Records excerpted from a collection

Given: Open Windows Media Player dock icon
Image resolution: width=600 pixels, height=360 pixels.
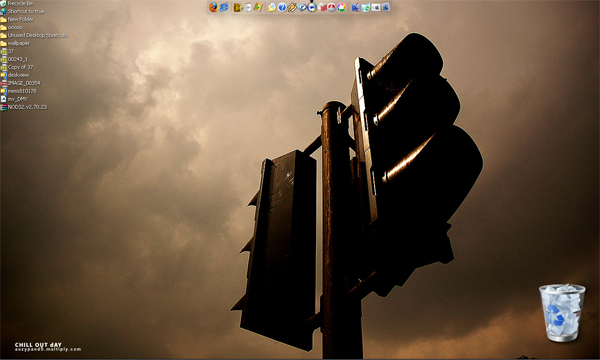Looking at the screenshot, I should [x=312, y=7].
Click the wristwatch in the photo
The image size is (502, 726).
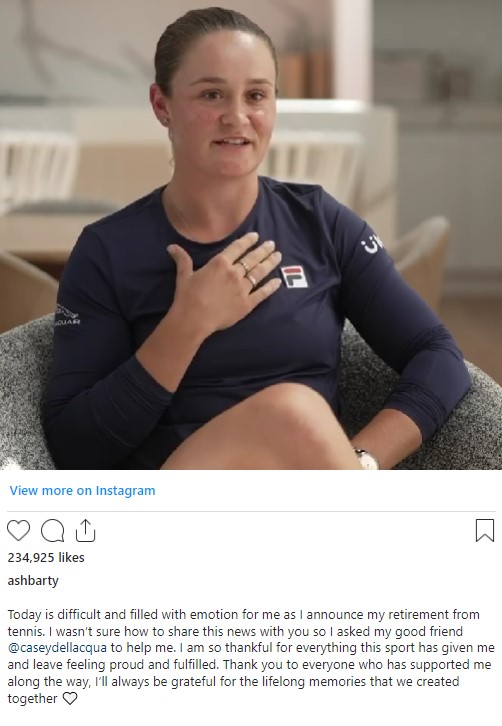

AIM OF THE TASK>
Without the pictures, return each entry exactly as given.

EXERCISE ANSWER>
Given: Open Windows Media Player dock icon
Image resolution: width=600 pixels, height=360 pixels.
Looking at the screenshot, I should [x=312, y=7].
Click the wristwatch in the photo
The image size is (502, 726).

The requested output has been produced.